At Natividad Medical Center in Monterey, CA, a fresh food vending program that offers fresh fruit, sandwiches, salads, yogurt and cottage cheese has been a “huge hit,” says Foodservice Director Cori Thomas. The selections are popular with overnight staff, as well as during the day.
“We put it on the second floor so that it's convenient for the doctors and staff to get to,” Thomas says (by contrast, the lone candy machine is sited in an out-of-the-way location).
The healthy vending trend has been boosted by NAMA (National Automatic Merchandisers Association), which rolled out an initiative called Fit Pick four years ago. Fit Pick certifies specific products using two standards, one looser and one stricter for environments like schools and healthcare venues.

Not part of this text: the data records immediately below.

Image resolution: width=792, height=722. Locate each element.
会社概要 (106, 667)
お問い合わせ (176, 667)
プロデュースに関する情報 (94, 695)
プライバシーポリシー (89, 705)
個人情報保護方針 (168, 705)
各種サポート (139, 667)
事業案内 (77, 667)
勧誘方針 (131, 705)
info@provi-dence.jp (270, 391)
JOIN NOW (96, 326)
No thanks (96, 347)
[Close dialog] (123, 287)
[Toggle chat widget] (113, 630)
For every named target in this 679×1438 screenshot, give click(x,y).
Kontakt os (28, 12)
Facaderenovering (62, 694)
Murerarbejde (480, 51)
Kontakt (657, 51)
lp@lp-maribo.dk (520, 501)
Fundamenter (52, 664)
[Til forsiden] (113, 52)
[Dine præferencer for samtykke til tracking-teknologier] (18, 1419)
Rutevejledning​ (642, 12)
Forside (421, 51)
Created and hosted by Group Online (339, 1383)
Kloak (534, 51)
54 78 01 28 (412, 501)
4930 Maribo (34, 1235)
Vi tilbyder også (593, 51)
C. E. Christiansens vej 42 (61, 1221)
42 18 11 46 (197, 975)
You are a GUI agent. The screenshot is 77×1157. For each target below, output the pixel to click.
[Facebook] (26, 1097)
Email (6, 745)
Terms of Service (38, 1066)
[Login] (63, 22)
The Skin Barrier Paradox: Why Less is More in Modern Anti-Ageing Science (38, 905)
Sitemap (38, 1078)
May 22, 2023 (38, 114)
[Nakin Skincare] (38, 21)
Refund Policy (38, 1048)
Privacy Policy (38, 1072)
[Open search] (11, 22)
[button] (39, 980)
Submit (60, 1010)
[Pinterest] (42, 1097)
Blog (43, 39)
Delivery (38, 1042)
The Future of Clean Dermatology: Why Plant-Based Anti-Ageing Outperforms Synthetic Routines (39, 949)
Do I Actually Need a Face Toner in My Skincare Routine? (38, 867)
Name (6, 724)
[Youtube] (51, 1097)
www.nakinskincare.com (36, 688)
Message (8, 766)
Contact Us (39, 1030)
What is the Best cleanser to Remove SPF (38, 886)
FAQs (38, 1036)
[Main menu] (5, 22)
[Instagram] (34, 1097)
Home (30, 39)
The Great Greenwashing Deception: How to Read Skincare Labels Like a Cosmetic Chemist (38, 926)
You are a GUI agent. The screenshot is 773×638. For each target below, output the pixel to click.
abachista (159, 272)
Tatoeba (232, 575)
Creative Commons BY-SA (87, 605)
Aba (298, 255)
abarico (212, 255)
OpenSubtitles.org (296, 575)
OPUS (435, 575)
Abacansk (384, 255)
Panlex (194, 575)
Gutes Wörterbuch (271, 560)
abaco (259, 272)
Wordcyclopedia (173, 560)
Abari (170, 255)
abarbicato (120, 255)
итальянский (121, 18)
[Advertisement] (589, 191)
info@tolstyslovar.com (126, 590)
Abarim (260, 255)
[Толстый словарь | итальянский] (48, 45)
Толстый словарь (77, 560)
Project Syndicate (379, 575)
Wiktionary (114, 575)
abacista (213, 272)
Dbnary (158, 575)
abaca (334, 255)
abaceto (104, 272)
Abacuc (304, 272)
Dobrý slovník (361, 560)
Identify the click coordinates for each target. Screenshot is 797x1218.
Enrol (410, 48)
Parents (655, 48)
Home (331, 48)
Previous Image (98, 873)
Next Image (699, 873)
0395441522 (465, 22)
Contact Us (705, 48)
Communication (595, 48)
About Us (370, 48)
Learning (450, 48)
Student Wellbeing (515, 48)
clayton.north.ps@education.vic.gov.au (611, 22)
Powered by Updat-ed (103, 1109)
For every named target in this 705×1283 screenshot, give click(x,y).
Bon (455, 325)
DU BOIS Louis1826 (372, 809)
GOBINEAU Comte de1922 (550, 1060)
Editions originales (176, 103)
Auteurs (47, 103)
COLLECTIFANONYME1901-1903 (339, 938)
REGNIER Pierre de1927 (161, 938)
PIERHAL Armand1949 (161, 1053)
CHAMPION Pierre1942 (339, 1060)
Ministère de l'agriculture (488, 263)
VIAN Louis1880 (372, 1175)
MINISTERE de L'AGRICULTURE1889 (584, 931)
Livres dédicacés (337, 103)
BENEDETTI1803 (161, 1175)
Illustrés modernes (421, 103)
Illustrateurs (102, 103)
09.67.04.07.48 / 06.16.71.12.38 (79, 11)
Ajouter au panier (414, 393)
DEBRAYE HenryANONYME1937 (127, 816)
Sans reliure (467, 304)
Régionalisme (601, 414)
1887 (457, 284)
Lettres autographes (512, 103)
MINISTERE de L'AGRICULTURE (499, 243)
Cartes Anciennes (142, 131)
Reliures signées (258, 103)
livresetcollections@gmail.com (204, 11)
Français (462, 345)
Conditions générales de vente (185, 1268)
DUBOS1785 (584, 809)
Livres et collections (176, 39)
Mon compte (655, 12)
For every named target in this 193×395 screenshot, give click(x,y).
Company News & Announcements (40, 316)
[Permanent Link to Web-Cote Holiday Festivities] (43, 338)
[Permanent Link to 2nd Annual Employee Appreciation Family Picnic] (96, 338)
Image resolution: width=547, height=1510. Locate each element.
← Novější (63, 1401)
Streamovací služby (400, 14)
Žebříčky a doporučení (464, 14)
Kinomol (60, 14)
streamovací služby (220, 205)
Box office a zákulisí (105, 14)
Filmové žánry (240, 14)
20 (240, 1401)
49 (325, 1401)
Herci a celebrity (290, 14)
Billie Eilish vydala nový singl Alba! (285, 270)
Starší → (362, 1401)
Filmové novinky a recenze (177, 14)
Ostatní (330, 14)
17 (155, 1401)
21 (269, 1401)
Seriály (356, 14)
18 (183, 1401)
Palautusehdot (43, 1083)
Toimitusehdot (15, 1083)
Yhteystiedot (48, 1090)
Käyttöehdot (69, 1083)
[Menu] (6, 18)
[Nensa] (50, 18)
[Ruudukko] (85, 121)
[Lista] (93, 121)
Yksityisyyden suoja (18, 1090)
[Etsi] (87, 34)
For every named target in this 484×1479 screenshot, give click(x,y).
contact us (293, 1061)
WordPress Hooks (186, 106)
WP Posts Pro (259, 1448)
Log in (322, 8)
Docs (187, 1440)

Organizations operating vending machines can then use specific stickers available from NAMA to designate these products as healthier. Currently, some 400 products have Fit Pick designation, and these can be seen at www.fitpick.org, where organizations can also purchase the stickers and other merchandising materials, as well as learn more about the program and receive informational materials, such as a 120-page manual on integrating healthier products into a vending program.
“Sometimes, people don't know how to start a healthy vending program, so NAMA has come up with this initiative to help them out,” says Communications Director Jackie Clarke. Currently, some 3,000 organizations are using Fit Pick.